# 02 Pathfinder 3.5 oil consumption



## Andrewpathfinder02 (Oct 5, 2008)

Hello,
My 02 Pathfinder started burning oil last fall with no apparent signs.
172 km, 3.5 L auto, oil always changed by myself at frequent intervals. No engine work every done from new.
Using 5w30 Synthetic oil for the last 8 yrs.
I changed the oil pan last year as it had a perforation / leak.

There are no signs of oil dripping on the drive way.
Just had the emission test completed and it passed with flying marks (very low #'s).

I am now checking the oil on a regular basis and it appears to be using 1 liter / 1000 km. I'm afraid that the cats get blocked if it is burning / by passing burning the oil.
Any ideas? I read about the passenger side valve PCV valve blockage in a thread + read any threads related to "burning oil" 'oil consumption" under Pathfinder posts

Please help if U can


----------



## erhard (May 27, 2008)

Hey, I just had my PCV valve replaced and hose. I was burning about a quart or so every 3000 miles. It ended up being the hose had fallen apart. It cost about I want to say $200, they had to remove the intake manafoild to get to it (03 pathfinder), they also changed the plugs then to. I wasn't leaking any, it was burning. So far so good... I'll let you know about another 1500 miles to next oil change...


----------



## Andrewpathfinder02 (Oct 5, 2008)

thanks, I will take a look at the PCV valve & hose on the weekend.
Appreciate your help....


----------



## Jack Dawkins (Mar 1, 2010)

Oil consumption in these models is pretty common and nobody seems to have the right answer. Most people who have tried different replacements or modifications seem to still have the problem. 

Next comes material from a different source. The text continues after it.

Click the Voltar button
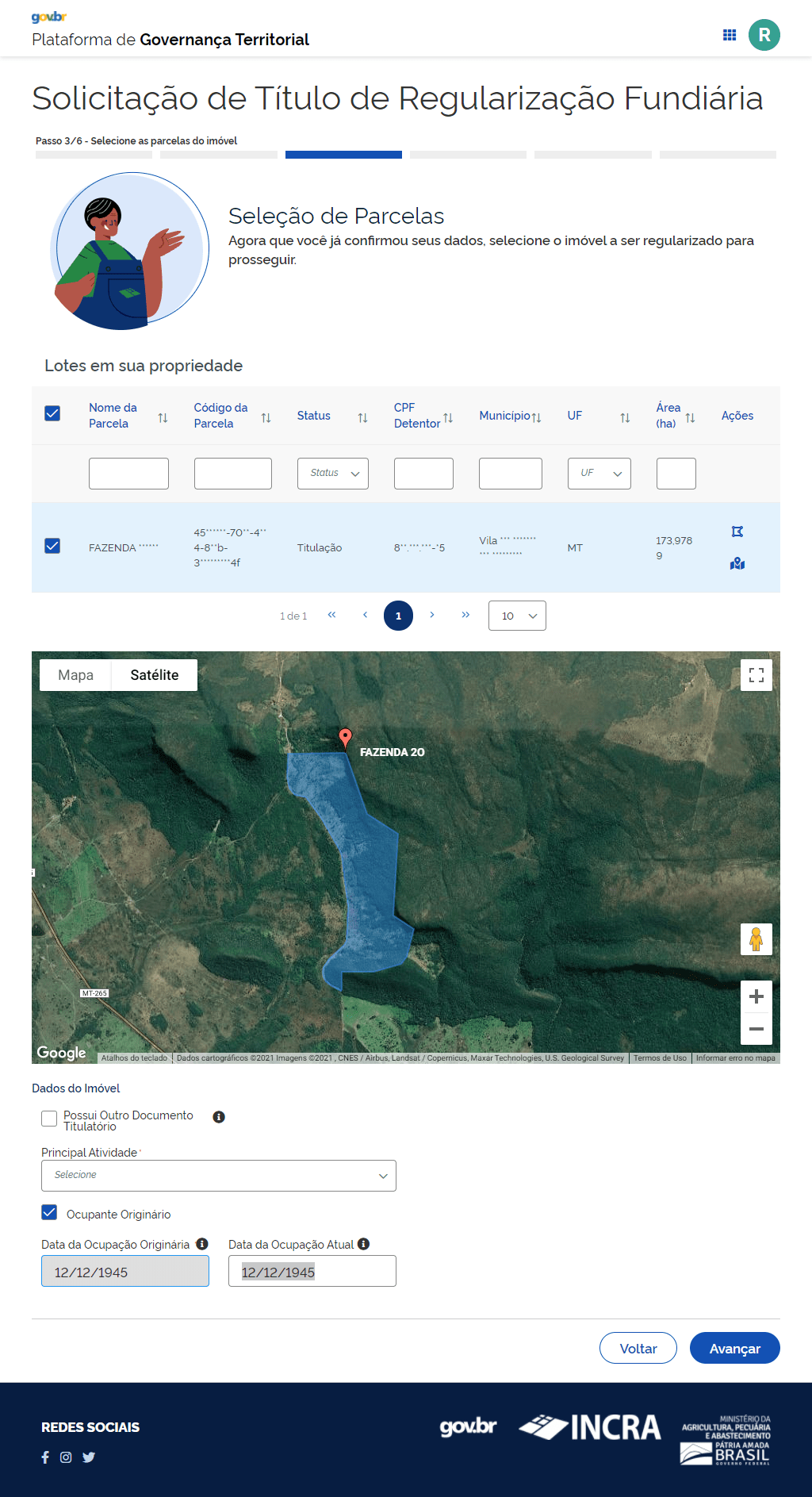The width and height of the screenshot is (812, 1497). point(638,1349)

Because mine still runs great otherwise (2002 SE with 105k mi), I just keep a few quarts with me all the time and add a quart roughly every 2-4 refuelings (~500 to 1000 miles), depending on the type of driving I've been doing.

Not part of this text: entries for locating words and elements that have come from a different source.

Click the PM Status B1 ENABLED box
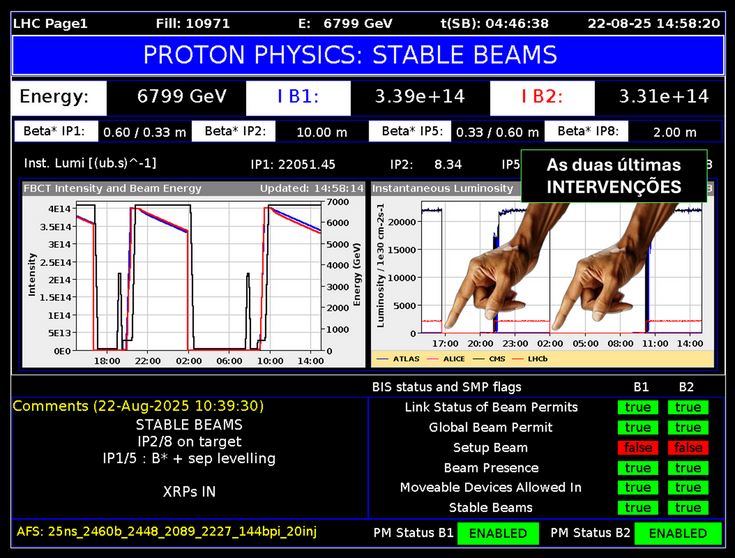Screen dimensions: 735x558 pyautogui.click(x=498, y=533)
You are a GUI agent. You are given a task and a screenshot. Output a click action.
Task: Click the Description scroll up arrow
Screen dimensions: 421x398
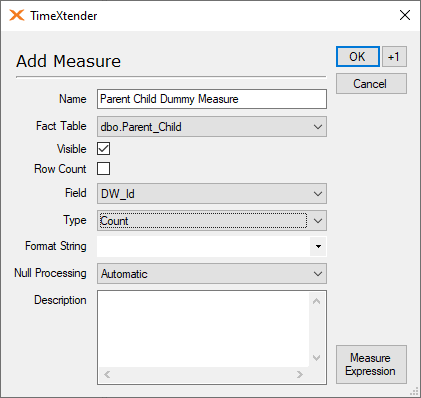tap(316, 301)
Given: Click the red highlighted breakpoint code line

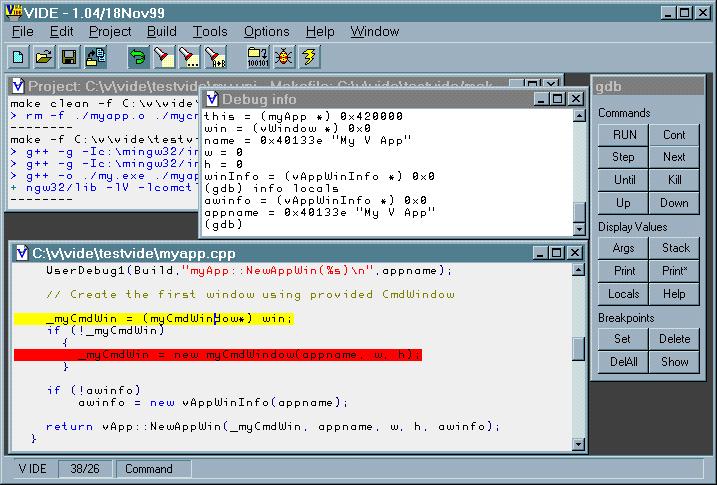Looking at the screenshot, I should 218,354.
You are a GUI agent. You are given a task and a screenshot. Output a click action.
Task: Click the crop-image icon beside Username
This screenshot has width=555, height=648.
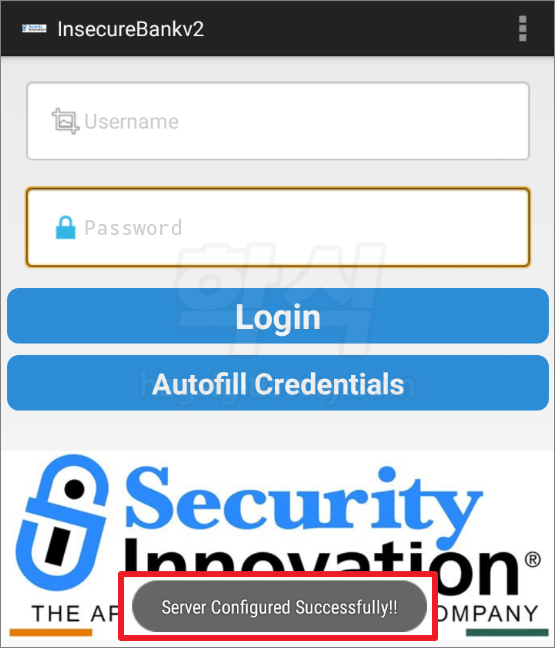(65, 121)
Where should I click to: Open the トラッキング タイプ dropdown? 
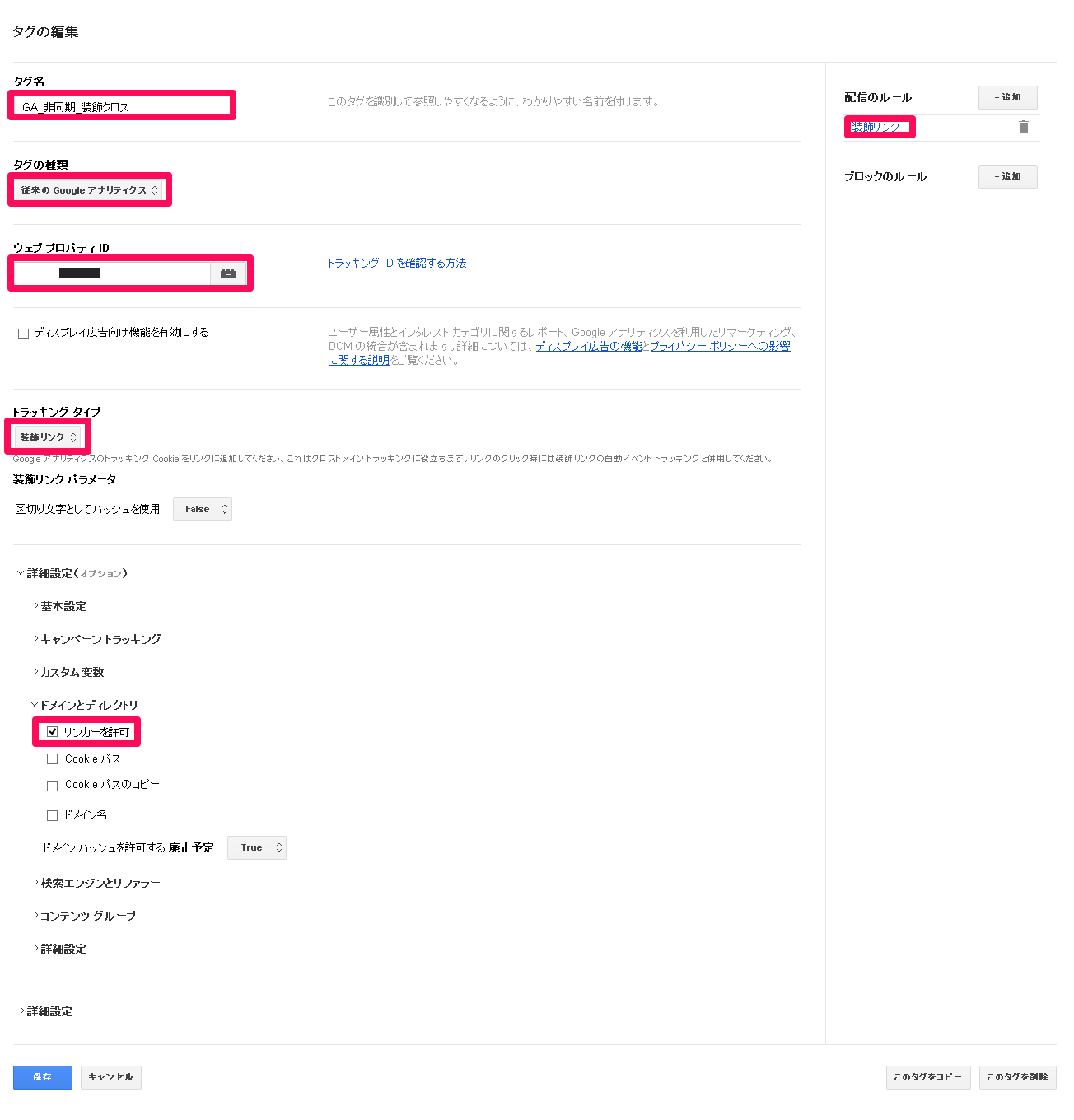(x=48, y=437)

I'd love to be burning only a quart every 3000 miles (as with erhard, above); it's my understanding that that amount of consumption is pretty standard for cars of these years or earlier. 

That being said, it seems that the oil has to be VERY low for the oil pressure light to come on. Before I knew about the problem, and started checking the level at every fill-up, the oil would get low enough to trip various sensors and the Service Engine Soon light would come on, with false trouble codes.

Because I'm putting so much fresh oil in, I extend the oil change interval to about every 5k miles.


----------



## jayray (May 24, 2010)

I buy the oil in Gallon jugs. Check the oil twice a tank and keep it at halfway on the dipstick guage. Not smoking at all, replaced oil pan, runs great and works for me. Got creative with the emissions inspection. Any solutions are appreciated, Trying the pcv solution first. Looking for a couple cats. No hurry though, just put some oil in!


----------



## smj999smj (Jan 1, 2006)

PCV issues, including bad hoses as well as clogged baffles inside the right valve cover, are common culprits. Screws falling out of the power valve and falling into the engine is another issue. Another scenario is that due to the slight taper of the cylinder bore (as designed by Nissan), the lower compression ring doesn't seal against the cylinder bore properly. Updated rings are now available, but of course that means disassembling the engine.


----------